THE REQUEST ::
Reproduce every one of the entries below word for word, and leave the pictures out.

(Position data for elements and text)
* * * *

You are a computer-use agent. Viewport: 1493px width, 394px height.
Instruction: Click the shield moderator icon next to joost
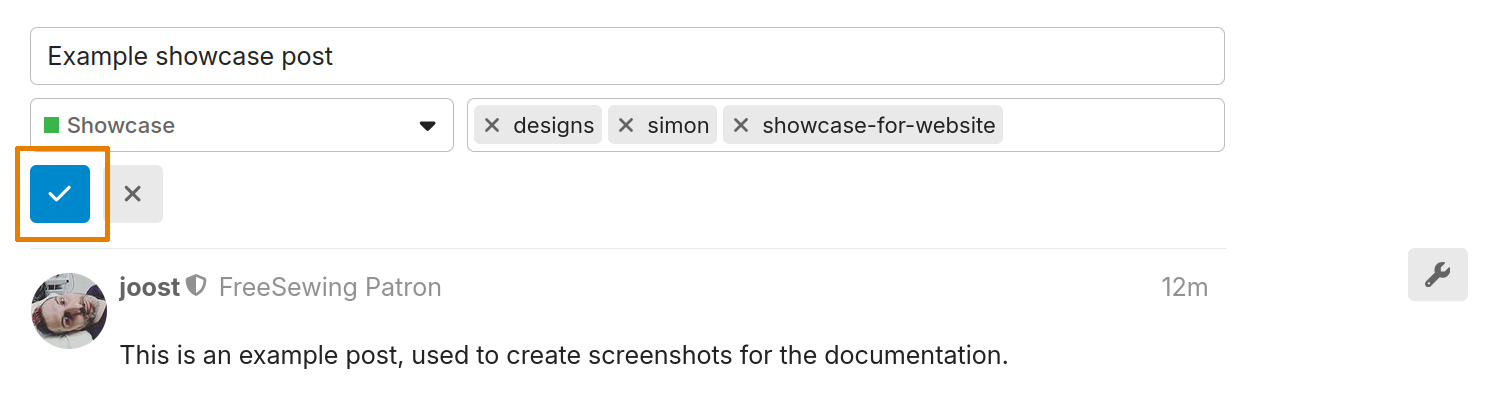(197, 287)
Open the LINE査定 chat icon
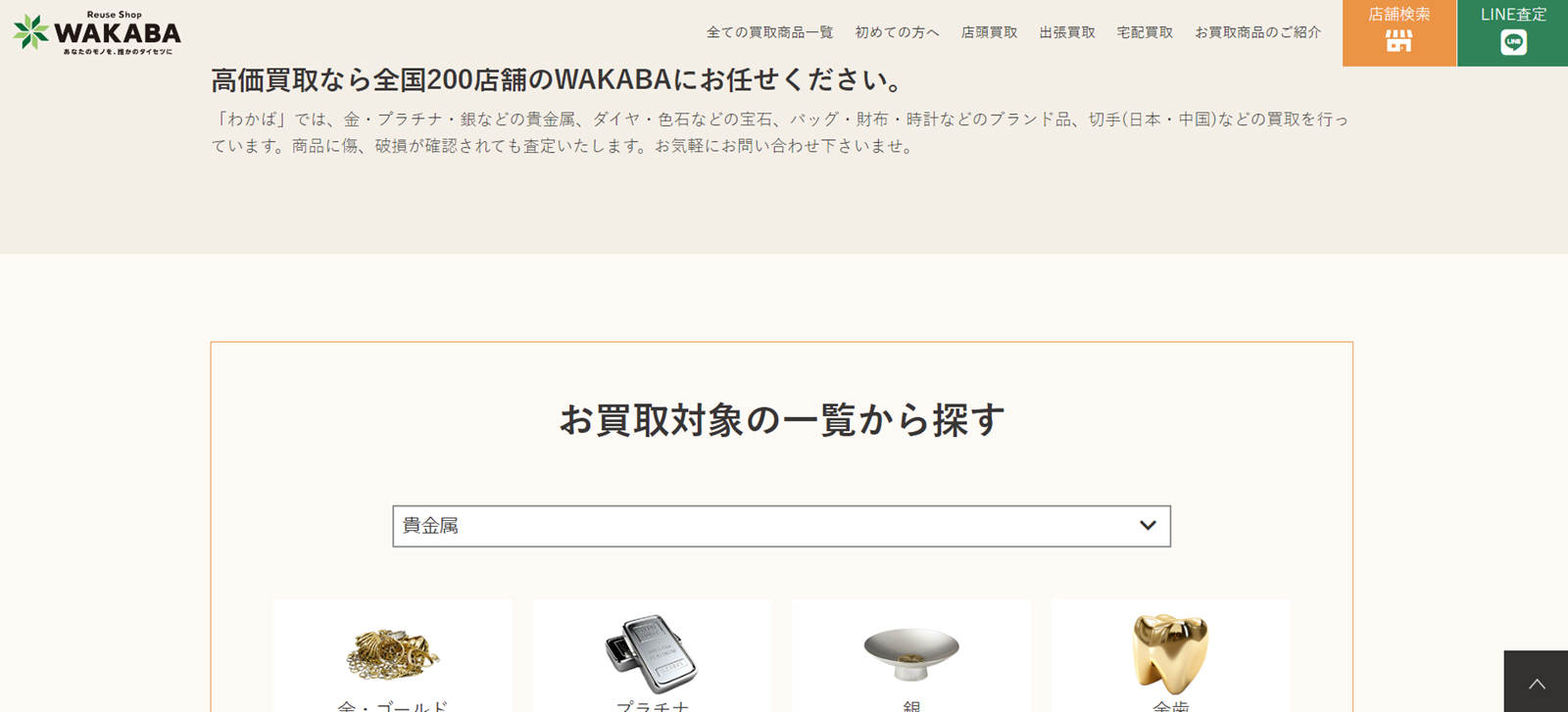The height and width of the screenshot is (712, 1568). point(1513,42)
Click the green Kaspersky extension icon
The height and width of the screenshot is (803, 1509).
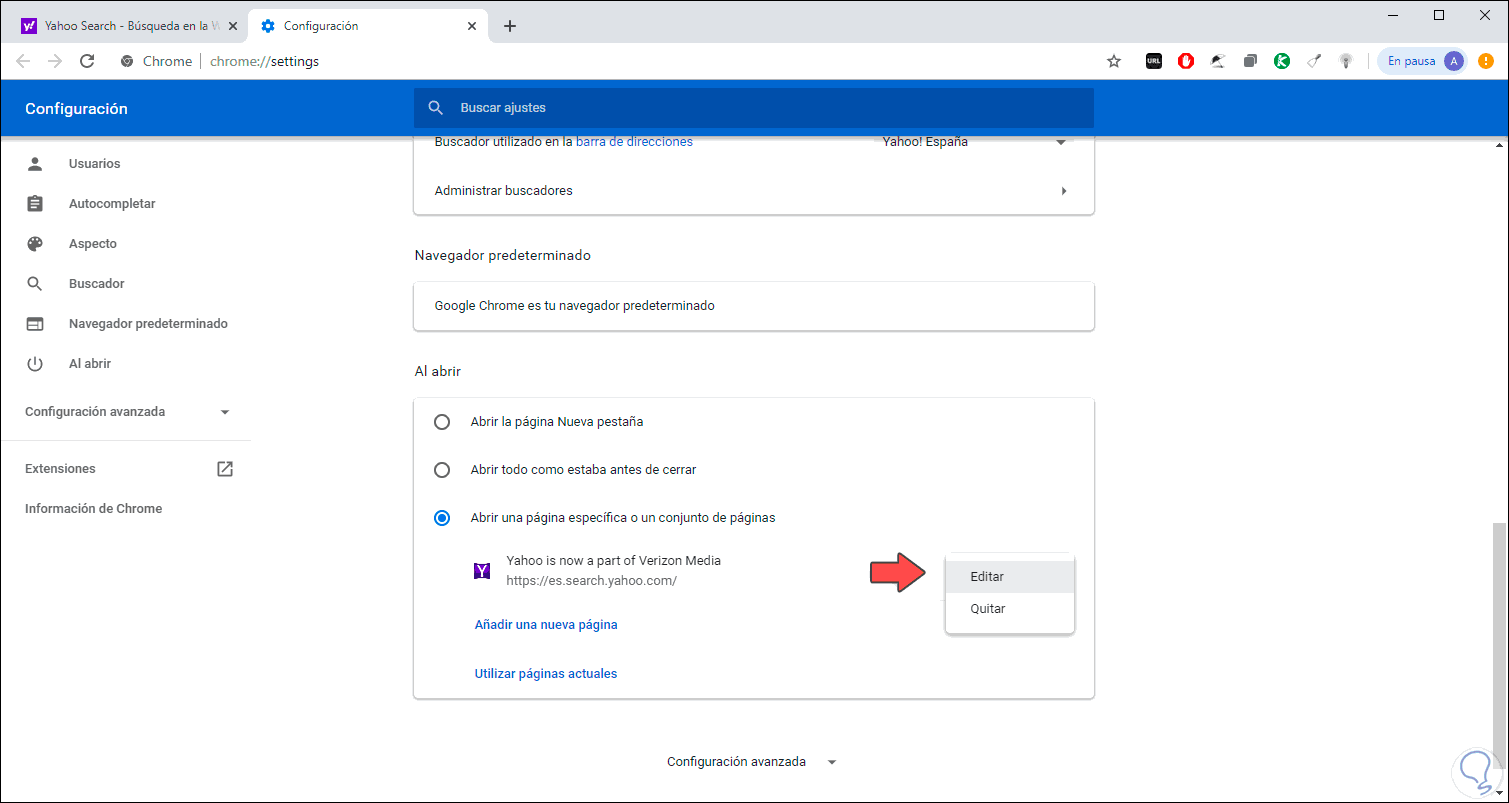click(1282, 61)
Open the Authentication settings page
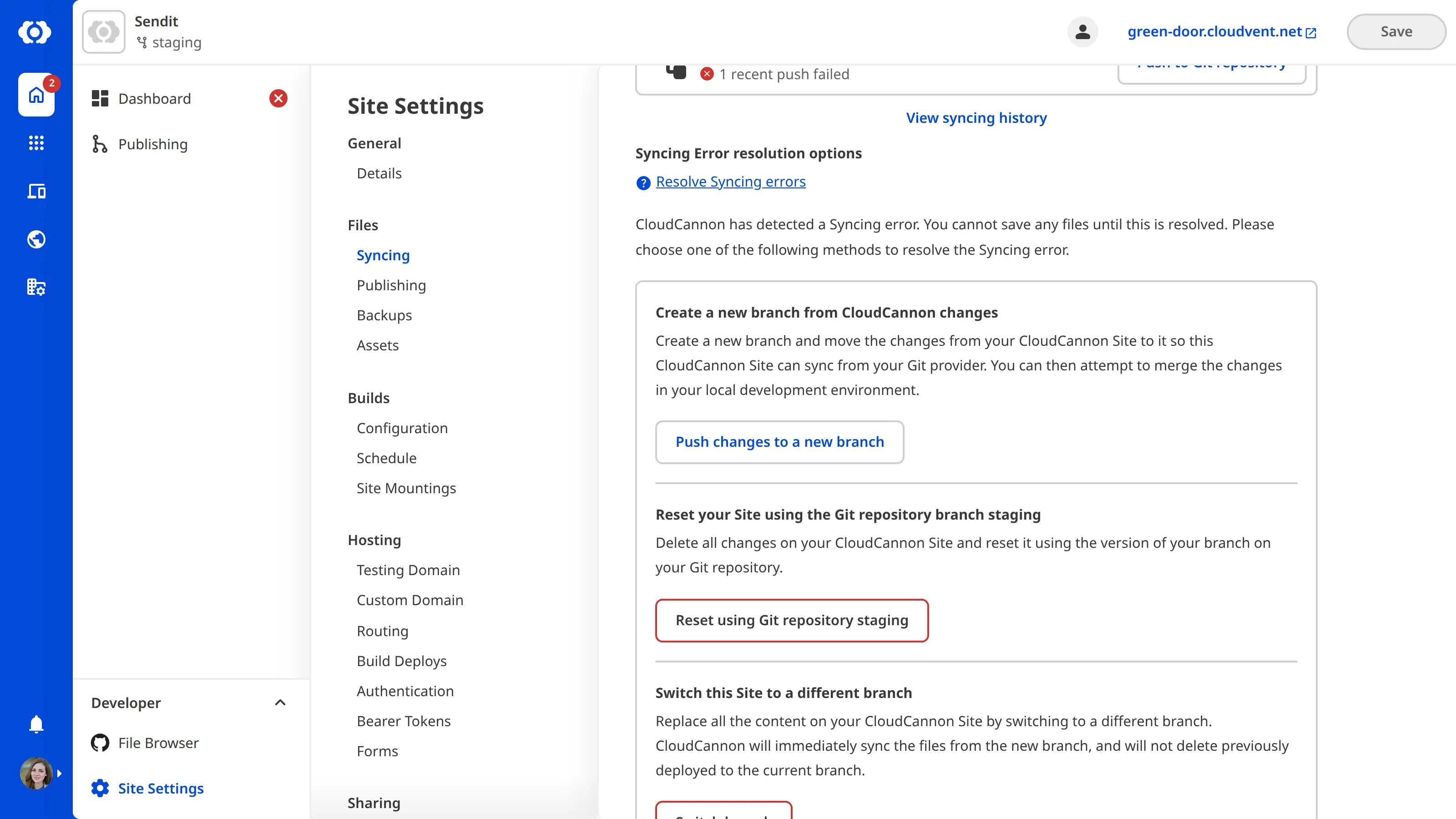1456x819 pixels. 404,691
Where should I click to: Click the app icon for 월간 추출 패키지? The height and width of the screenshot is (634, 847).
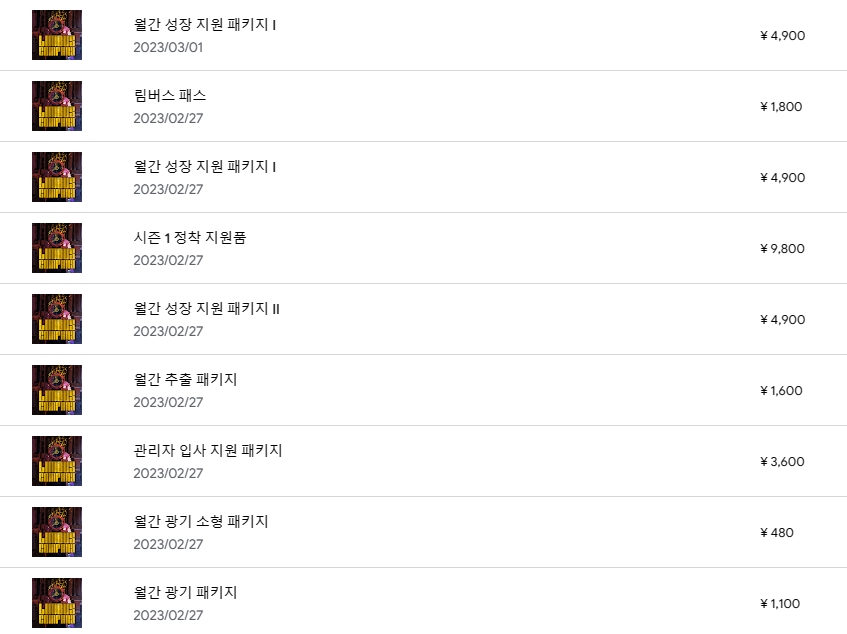57,390
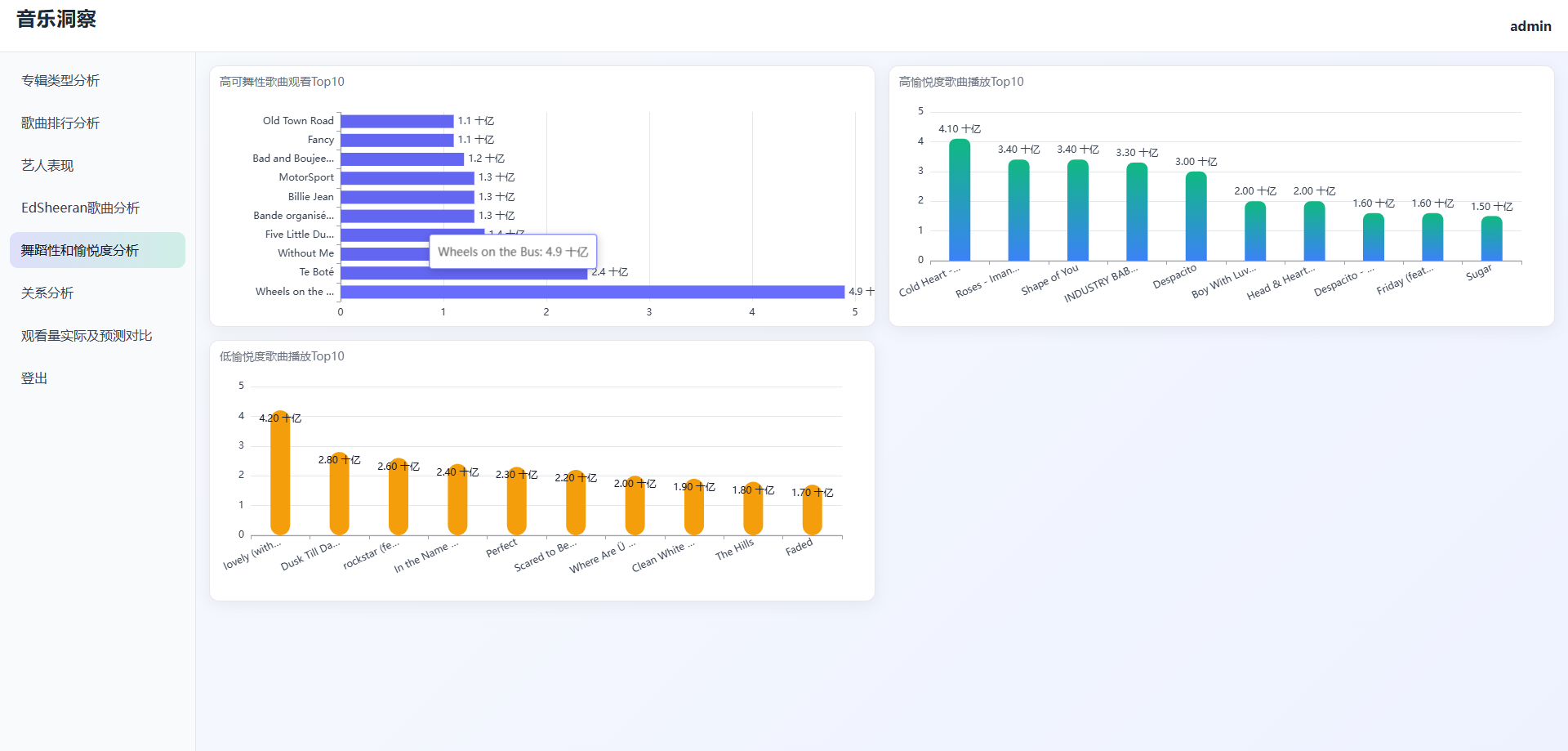This screenshot has height=751, width=1568.
Task: Click the Old Town Road bar
Action: pyautogui.click(x=397, y=121)
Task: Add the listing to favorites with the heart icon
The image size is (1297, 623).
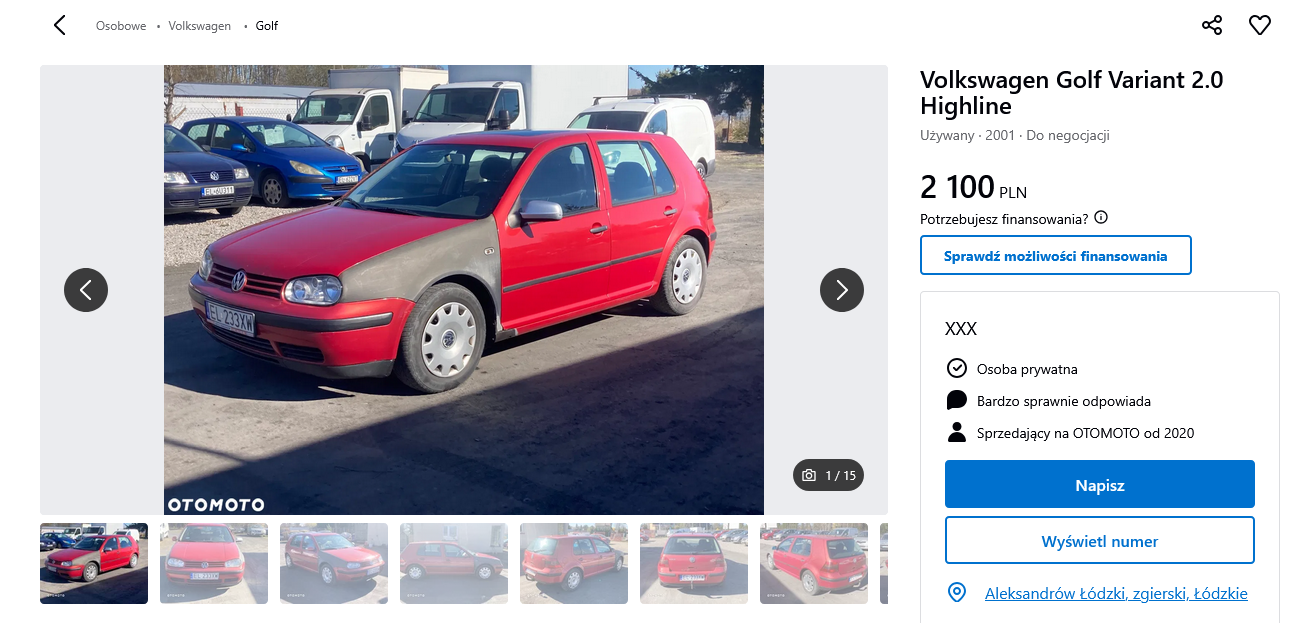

* * * *

WRITTEN RESPONSE ::
You are a computer-use agent. Viewport: 1493px width, 394px height.
Instruction: Click the shield moderator icon next to joost
(197, 287)
Open the LINE査定 chat icon
The height and width of the screenshot is (712, 1568). point(1513,42)
Click the green Kaspersky extension icon
The height and width of the screenshot is (803, 1509).
click(1282, 61)
Open the Authentication settings page
1456x819 pixels. 404,691
Where should I click to: Click the app icon for 월간 추출 패키지? The height and width of the screenshot is (634, 847).
57,390
This screenshot has height=751, width=1568.
Task: Click the Old Town Road bar
Action: pyautogui.click(x=397, y=121)
Task: Add the listing to favorites with the heart icon
The image size is (1297, 623).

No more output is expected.